I was recently able to spend a few days with my newest goddaughter who is only a few months old. As I spent time with her and her parents, I was reminded of a realization I had a few years ago. Babies are the easiest to shower in all five “love languages.”
The five love languages are words of affirmation, physical touch, acts of service, gifts, and quality time. Simply by nature, normal parents will be quite generous with each of these toward their children, particularly babies.
My friend Maria was continually cooing over her daughter, affirming how good and beautiful she was. It wasn’t something that she had to earn–her parents were quite taken with her as she did everyday things like eat, sleep, and giggle. And, what is more, they told her how pleased they were.
Babies are often fought over, as people will stand in line to take a turn holding the baby. At times, beyond needing a diaper changed or food given, babies will cry simply because they desire to be held close to someone.

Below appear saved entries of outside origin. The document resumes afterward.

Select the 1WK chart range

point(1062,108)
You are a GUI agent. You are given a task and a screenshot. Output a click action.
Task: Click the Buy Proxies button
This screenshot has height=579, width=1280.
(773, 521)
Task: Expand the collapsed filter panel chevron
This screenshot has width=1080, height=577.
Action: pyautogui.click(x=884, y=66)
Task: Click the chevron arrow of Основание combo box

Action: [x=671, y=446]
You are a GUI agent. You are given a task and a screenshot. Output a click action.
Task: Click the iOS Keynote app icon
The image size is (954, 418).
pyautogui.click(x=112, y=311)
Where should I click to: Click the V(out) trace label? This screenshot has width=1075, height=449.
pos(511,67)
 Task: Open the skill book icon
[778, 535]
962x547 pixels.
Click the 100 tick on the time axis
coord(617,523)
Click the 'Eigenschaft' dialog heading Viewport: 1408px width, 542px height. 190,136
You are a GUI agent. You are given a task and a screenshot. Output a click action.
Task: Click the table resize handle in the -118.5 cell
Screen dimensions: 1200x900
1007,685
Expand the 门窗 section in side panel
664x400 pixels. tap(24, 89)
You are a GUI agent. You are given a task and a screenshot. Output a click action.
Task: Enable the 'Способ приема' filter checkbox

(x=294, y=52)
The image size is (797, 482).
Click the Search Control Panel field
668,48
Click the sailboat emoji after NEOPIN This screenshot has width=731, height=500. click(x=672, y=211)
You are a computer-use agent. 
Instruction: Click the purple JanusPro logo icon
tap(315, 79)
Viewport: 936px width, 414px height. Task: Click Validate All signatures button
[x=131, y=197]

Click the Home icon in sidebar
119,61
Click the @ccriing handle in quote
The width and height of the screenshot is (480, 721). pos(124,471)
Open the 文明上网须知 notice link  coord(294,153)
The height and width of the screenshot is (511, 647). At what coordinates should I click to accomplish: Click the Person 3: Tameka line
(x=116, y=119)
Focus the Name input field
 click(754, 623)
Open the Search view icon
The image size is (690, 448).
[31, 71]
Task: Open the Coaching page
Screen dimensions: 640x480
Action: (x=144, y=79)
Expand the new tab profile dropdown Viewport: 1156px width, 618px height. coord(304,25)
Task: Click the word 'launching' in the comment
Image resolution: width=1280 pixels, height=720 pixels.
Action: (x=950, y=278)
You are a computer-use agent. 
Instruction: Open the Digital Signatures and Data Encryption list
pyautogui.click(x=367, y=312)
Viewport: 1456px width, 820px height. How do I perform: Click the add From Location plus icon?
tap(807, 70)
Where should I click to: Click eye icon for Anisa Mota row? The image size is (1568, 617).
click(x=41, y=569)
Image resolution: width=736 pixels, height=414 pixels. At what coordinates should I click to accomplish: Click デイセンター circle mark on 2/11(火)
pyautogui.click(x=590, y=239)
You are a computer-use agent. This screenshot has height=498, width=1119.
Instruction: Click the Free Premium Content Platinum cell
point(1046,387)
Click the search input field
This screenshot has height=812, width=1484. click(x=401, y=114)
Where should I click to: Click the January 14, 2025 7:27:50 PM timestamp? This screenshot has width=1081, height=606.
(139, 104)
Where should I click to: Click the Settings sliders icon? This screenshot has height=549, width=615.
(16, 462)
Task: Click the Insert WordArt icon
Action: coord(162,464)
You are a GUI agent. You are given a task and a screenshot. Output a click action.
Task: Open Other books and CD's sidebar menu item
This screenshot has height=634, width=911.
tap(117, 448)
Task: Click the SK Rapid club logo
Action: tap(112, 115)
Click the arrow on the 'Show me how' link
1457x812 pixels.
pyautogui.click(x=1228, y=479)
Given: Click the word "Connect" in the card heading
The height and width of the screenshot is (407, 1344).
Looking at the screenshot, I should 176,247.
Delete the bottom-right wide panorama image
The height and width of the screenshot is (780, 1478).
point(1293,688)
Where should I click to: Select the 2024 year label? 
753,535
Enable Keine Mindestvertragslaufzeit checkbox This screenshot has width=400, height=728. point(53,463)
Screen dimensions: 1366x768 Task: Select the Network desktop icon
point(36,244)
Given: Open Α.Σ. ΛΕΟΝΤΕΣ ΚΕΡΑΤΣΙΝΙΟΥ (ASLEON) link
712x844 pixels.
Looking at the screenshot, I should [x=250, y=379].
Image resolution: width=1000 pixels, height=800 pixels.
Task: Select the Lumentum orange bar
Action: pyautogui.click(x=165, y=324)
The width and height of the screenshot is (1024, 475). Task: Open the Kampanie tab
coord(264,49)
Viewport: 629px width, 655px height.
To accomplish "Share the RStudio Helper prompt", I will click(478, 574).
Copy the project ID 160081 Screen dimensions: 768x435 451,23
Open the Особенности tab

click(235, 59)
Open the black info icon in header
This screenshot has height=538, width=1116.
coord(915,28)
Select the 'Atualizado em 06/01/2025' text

Acts of service are a pure necessity with babies because, unlike most other animals, humans are born in a state of vulnerability that lasts quite a long time. They must be carried for several months, feed, bathed, and attended to in many other ways.
While often of a practical nature, babies have gifts showered upon them in the form of clothes, accessories, almost entirely frivolous shoes, and toys.
Finally, by their very being, babies require quality time. In part, because so many things must be done for them, but also because they need to be held, to hear a loving voice, and to be consoled.
Despite the ease of loving babies well, I find it quite difficult for that to transfer to the rest of humanity. With my students and co-workers, it is far harder to shower such generous love in all five ways. But recalling that this overflowing of love is necessary for the little ones made me wonder: what would happen if it was attempted in small ways for the more mature? What might happen if I daily affirmed my students in small ways, just for being them?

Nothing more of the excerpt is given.